"In 1236 Córdoba was conquered by King Ferdinand III of Castile as part of the Reconquista. Upon the city's conquest, the mosque was converted into a Catholic cathedral dedicated to the Virgin Mary. The first mass was dedicated here on June 29 of that year. According to Jiménez de Rada, Ferdinand III also carried out the symbolic act of returning the former cathedral bells of Santiago de Compostela that were looted by Al-Mansur (and which had been turned into mosque lamps) back to Santiago de Compostela.
"Despite the conversion, the early Christian history of the building saw only minor alterations being done to its structure, mostly limited to the creation of small chapels and the addition of new Christian tombs and furnishings.
"The cathedral's first altar was installed in 1236 under the large ribbed dome at the edge of the10th-century extension of the mosque, becoming part of the cathedral's first main chapel. There is no indication that even this space was significantly modified in its structure at this time. The area of the mosque's mihrab and maqsura, along the south wall, was converted into the Chapel of San Pedro and was reportedly where the host was stored. What is today the 17th-century Chapel of the Conception, located on the west wall near the courtyard, was initially the baptistery in the 13th century. These three areas appear to have been the most important focal points of Christian activity in the early cathedral. The minaret of the mosque was also converted directly into a bell tower for the cathedral, with only cosmetic alterations such as the placement of a cross at its summit.

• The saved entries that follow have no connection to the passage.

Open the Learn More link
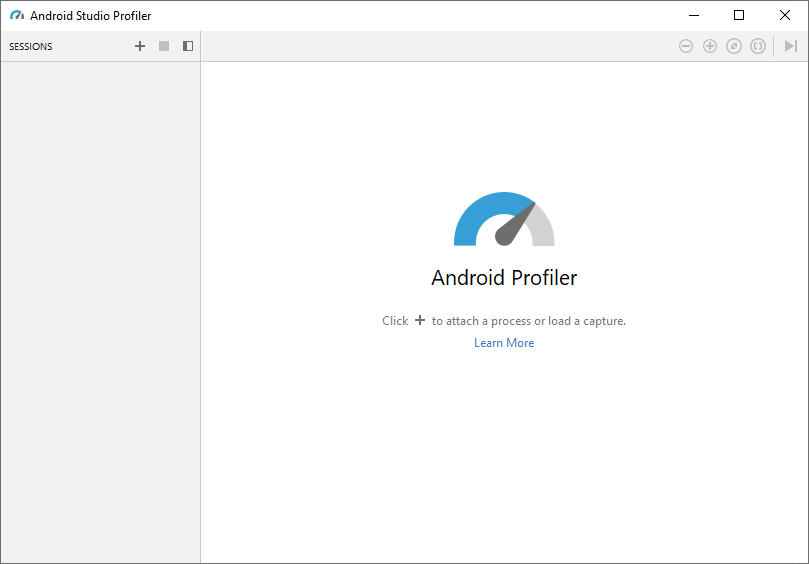 504,343
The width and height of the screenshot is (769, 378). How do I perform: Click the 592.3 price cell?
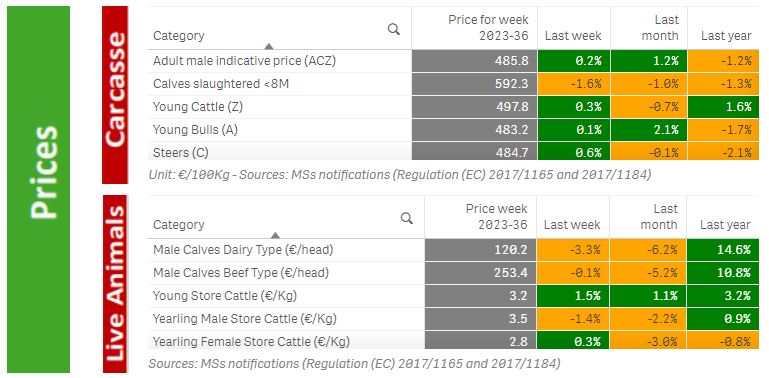tap(474, 84)
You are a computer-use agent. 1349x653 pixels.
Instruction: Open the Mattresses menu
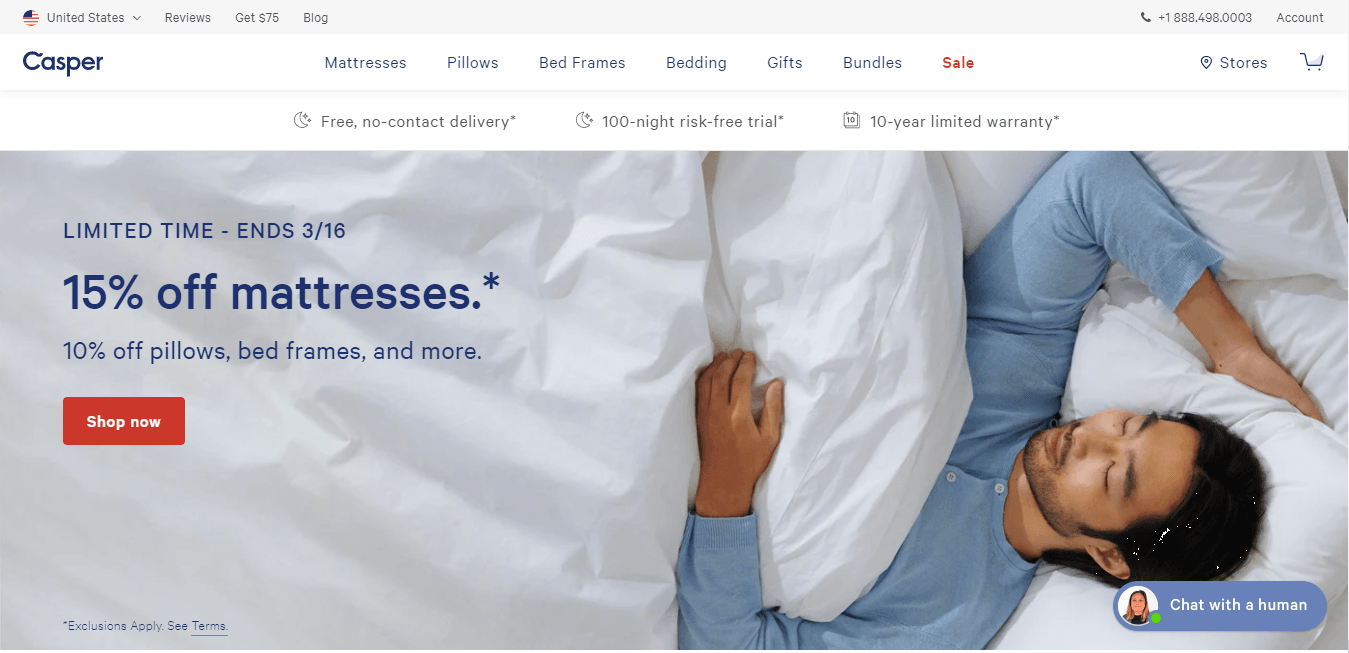365,63
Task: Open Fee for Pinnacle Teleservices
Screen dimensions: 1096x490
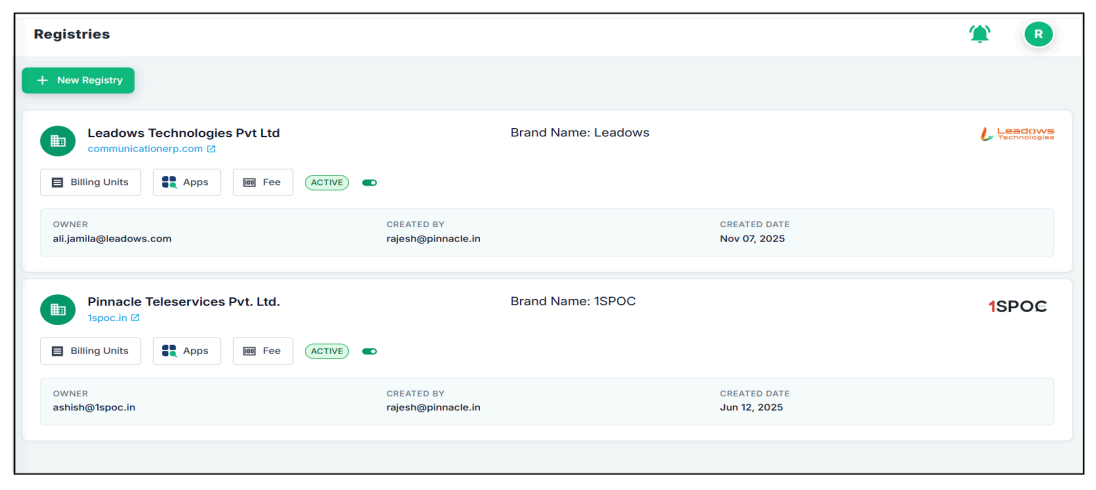Action: [263, 351]
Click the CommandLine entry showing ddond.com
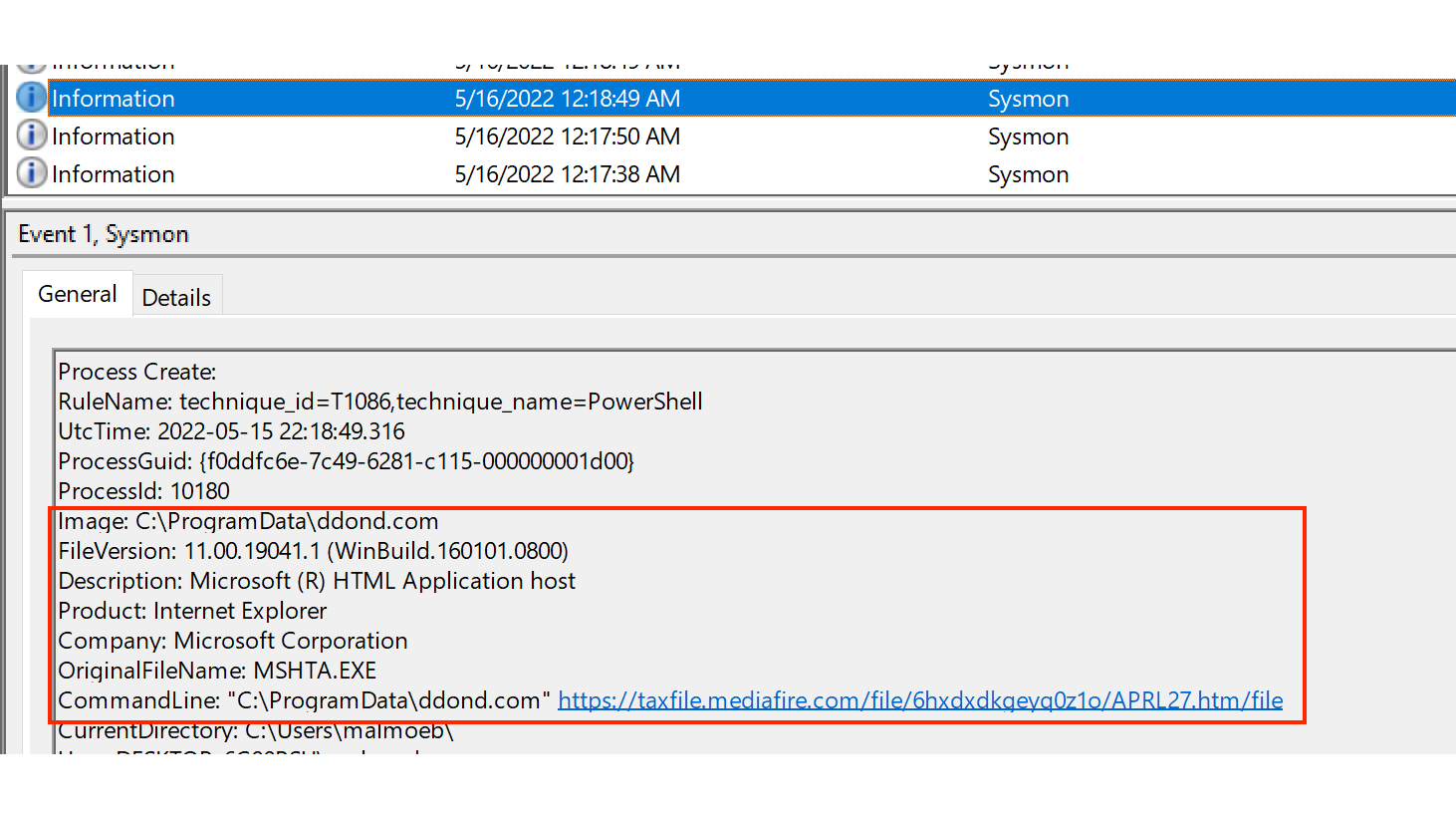 click(x=299, y=699)
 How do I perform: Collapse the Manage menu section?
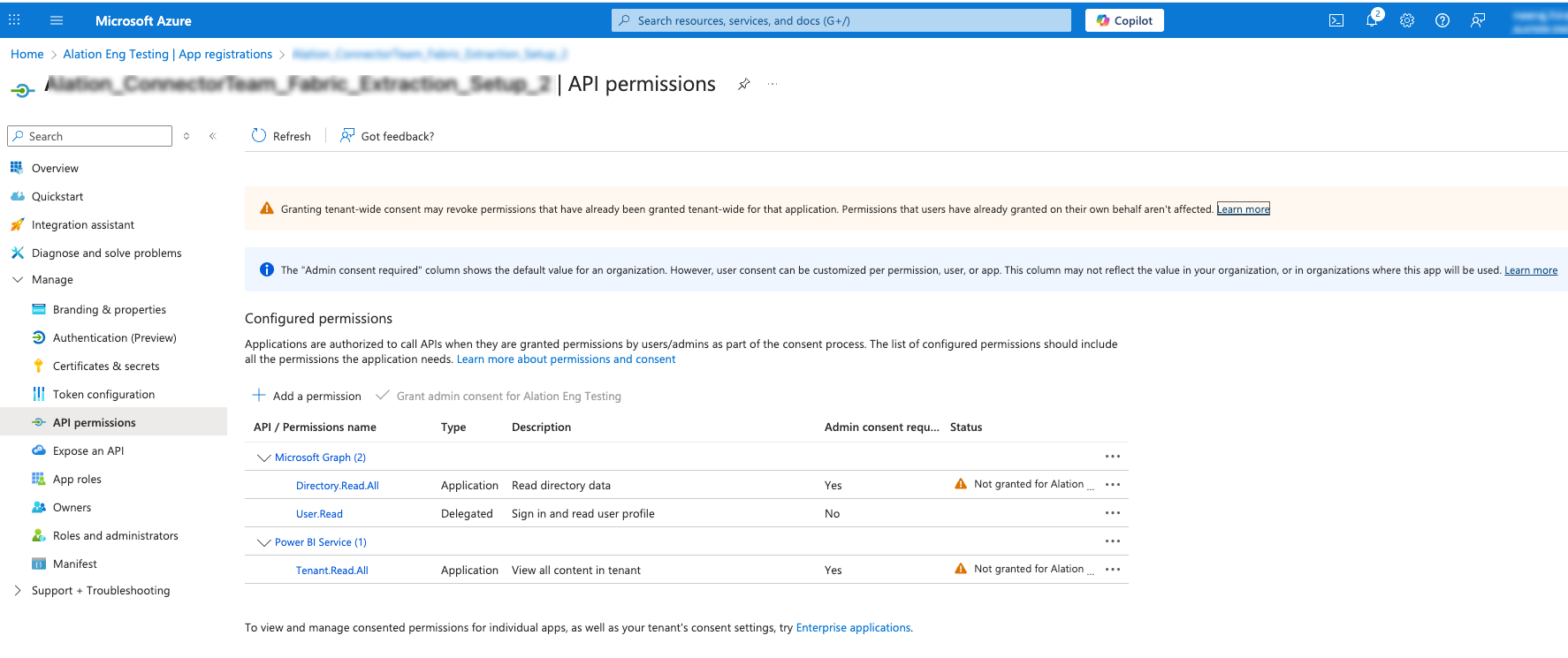18,279
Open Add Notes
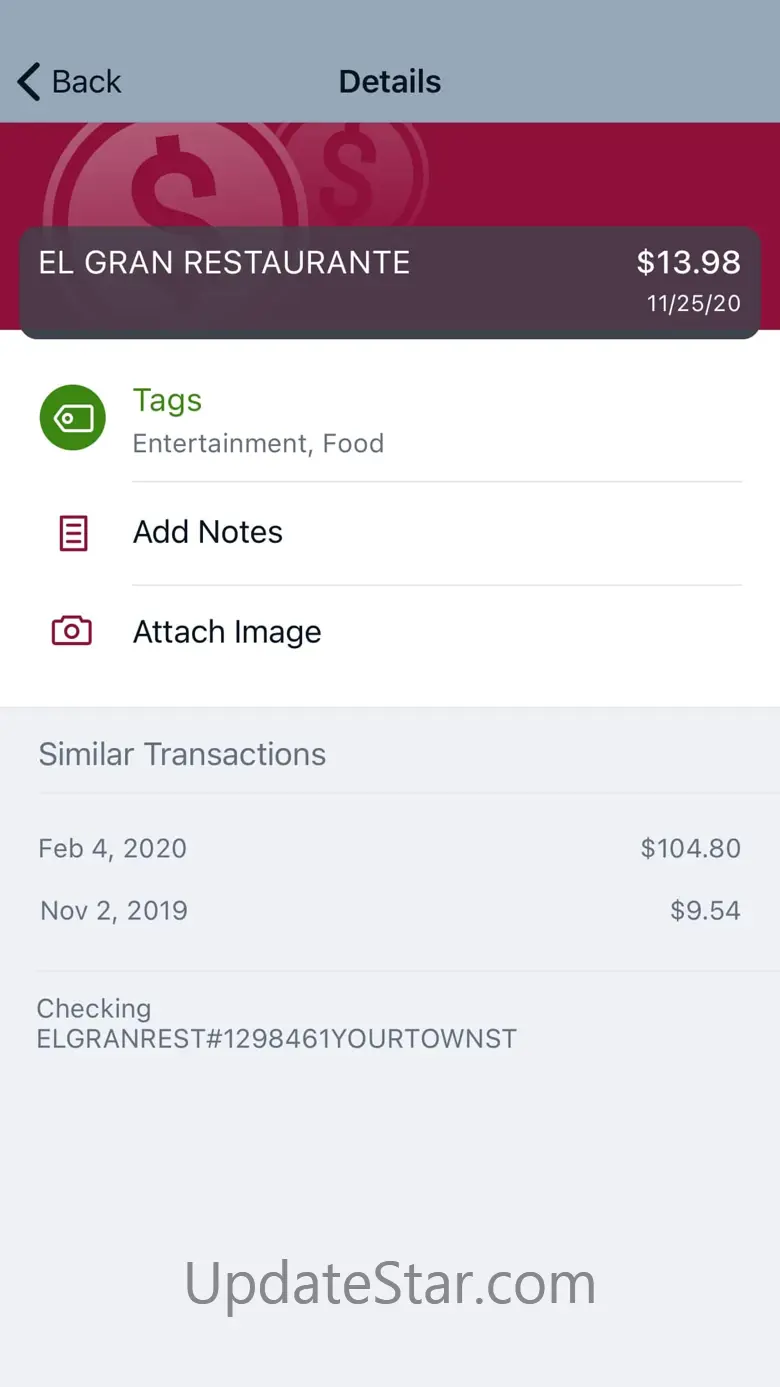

"Notably, during the early period of the cathedral-mosque, the workers charged with maintaining the building (which had suffered from disrepair in previous years) were local Muslims (Mudéjars). Some of them were kept on payroll by the church but many of them worked as part of their fulfilment of a "labor tax" on Muslim craftsmen (later extended to Muslims of all professions) which required them to work two days a year on the cathedral building. This tax was imposed by the crown and was unique to the city of Cordoba. It was probably instituted not only to make use of Mudéjar expertise but also to make up for the cathedral chapter's relative poverty, especially vis-à-vis the monumental task of repairing and maintaining such a large building. At the time, Mudéjar craftsmen and carpenters were especially valued across the region.
"Other chapels were progressively created around the interior periphery of the building over the following centuries, many of them funerary chapels built through private patronage.
"The most significant alteration of all, however, was the building of a Renaissance cathedral nave and transept – forming a new Capilla Mayor [es] – in the middle of the expansive mosque structure, starting in 1523. The project, was vigorously opposed by the city council of Cordoba. The cathedral chapter eventually won its case by petitioning Charles V, king of Castile and Aragon, who gave his permission for the project to proceed. When Charles V later saw the result of the construction he is reputed to have been displeased, however, and is claimed to have commented: "You have built what you or anyone else might have built anywhere; to do so you have destroyed something that was unique in the world."
"After all of its historical expansions, the mosque-cathedral covers an area of 590 by 425 feet (180 m × 130 m). The building's original floor plan follows the overall form of some of the earliest mosques built. Some of its features had precedents in the Umayyad Mosque of Damascus, which was an important model built before it. It has thick outer walls with a somewhat fortress-like appearance. The Christian-era additions (after 1236) included many small chapels throughout the building and various relatively cosmetic changes. The most substantial and visible additions are the cruciform nave and transept of the Capilla Mayor, which were begun in the 16th century and inserted into the middle of the former mosque's prayer hall, as well as the remodelling of the former minaret into a Renaissance-style bell tower."